Um exemplo foi a política de exigência de conteúdo local para a indústria de exploração do petróleo. A P-66, uma plataforma produzida no Brasil, demorou 44 meses para ser entregue. Uma outra fabricada na Coreia do Sul ficou pronta em 12 meses, apesar de ter quase o dobro do tamanho.
Pior: muitos projetos simplesmente não conseguiam cumprir as exigências de conteúdo nacional, retardando o desenvolvimento dos campos de exploração. Um estudo estimou que a rentabilidade dos investimentos ficaria em 19% num cenário normal, mas caía praticamente pela metade com as exigências de conteúdo local.
Outro caso de má alocação de recursos foi o Programa de Sustentação do Investimento (PSI), do BNDES, que virou entre 2009 e 2015. Os dados mostram que o avanço do crédito direcionado não se traduziu em aumento da produtividade. Pelo contrário, houve queda da PTF nesse período, como mostra análise de Vinicius Carrasco e Guilherme Marçal de Freitas.
Para completar, o programa de financiamento subsidiado teve um custo fiscal acumulado de R$ 285 bilhões, de acordo com estimativas do Ministério da Economia.

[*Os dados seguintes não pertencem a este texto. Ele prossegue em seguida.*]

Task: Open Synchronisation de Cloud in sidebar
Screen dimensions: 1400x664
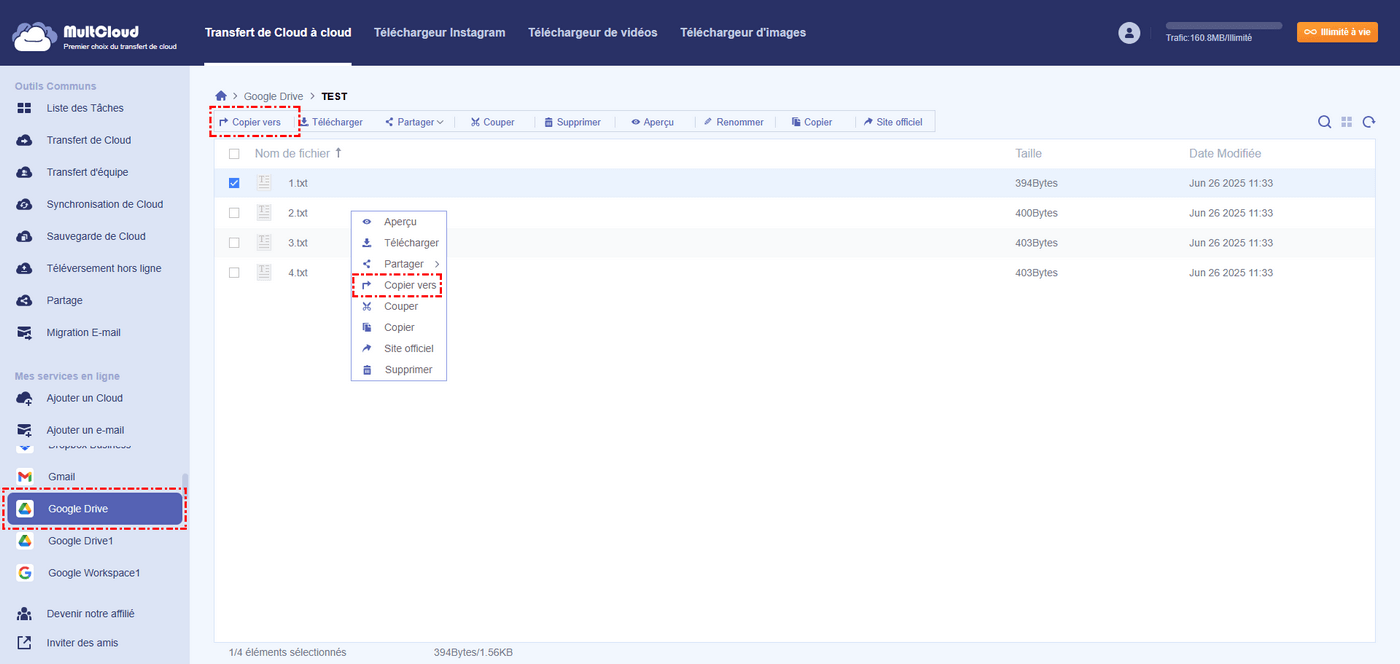Action: click(x=104, y=204)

O desequilíbrio fiscal causado por essas e outras medidas, como a intervenção nos preços da energia elétrica, trouxe mais inflação e jogou os juros para cima.
De acordo com os pesquisadores da FGV, a produtividade do capital parou de piorar a partir de 2019, saindo de sua década perdida.

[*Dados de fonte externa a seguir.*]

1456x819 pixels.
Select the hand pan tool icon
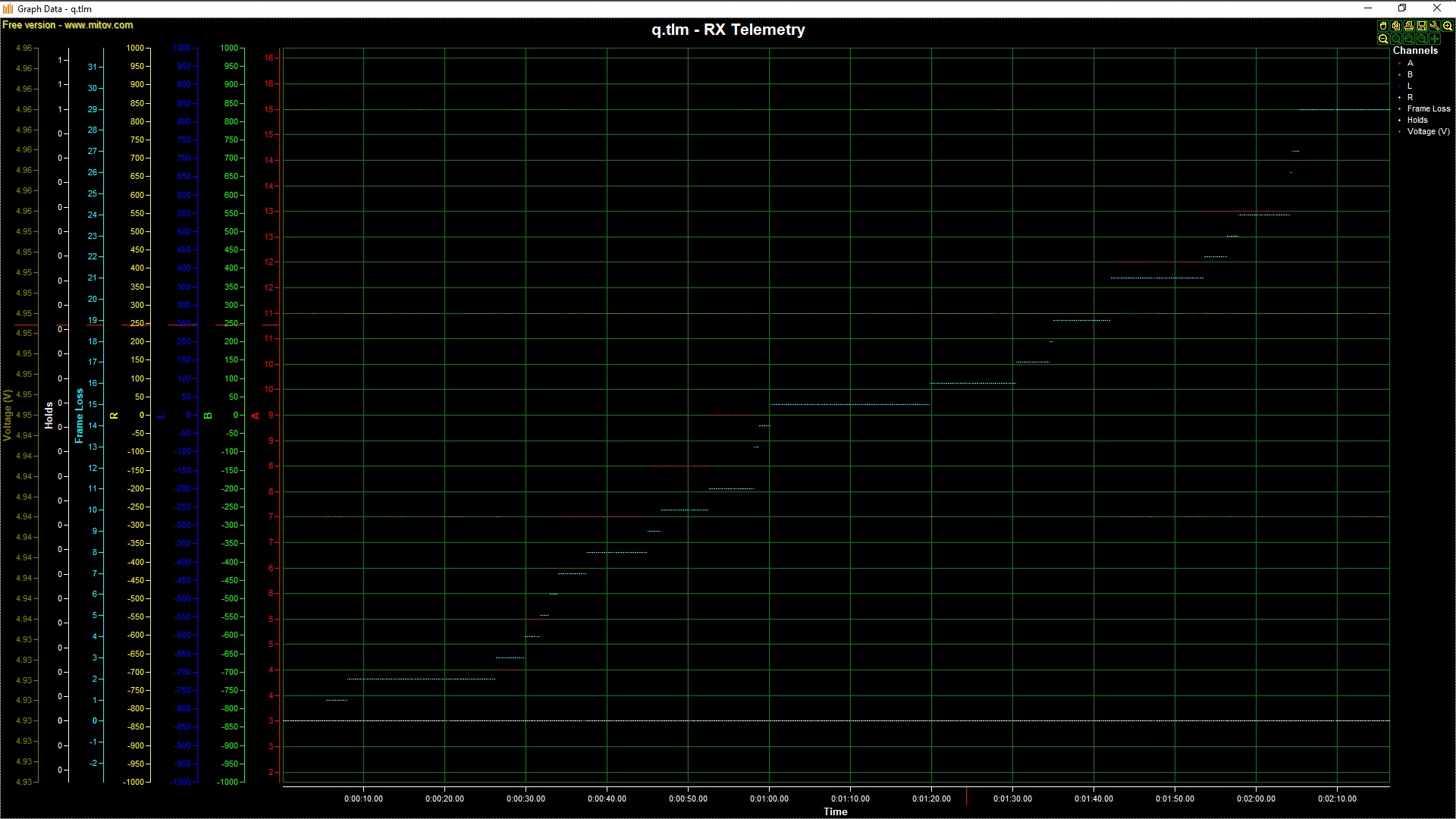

Nos últimos anos, houve reformas positivas, como a trabalhista. O Banco Central lançou o Pix, entre outras medidas de aumento da competição no setor financeiro. Foi aprovado o novo marco do saneamento. Entretanto, em meio à crise da pandemia e queda de sua popularidade, Bolsonaro partiu para medidas populistas e distribuição de benefícios, aprovados em conluio com o Congresso – e isso terá, mais uma vez, uma carga negativa para a produtividade futura.
“Houve uma distribuição generalizada de benesses, que geram distorções sistêmicas,” afirma Marcos Mendes. “As decisões de investimentos são tomadas levando em conta a proteção criada pelos benefícios, não pela eficiência.”
Para o economista, o próximo governo terá que retomar a agenda de reformas em prol da produtividade, entre elas a abertura comercial – essencial para a absorção de tecnologia – e a reforma tributária – por exemplo, revendo os incentivos para que as empresas se mantenham pequenas e pouco competitivas.
“O que traz crescimento de longo prazo é a inovação e a circulação de ideias. É produzir mais coisas novas e melhorar coisas antigas. Para isso, é preciso investir em capital humano,” diz o economista. “Historicamente, o Brasil optou por subsidiar empresas em vez de pessoas. Isso não dá certo.”
No passado, Lula já disse que o governo precisa ensinar as pessoas a pescar, em vez de dar o peixe. A Nova Matriz Econômica distribuiu muito peixe, mas o País não saiu do lugar.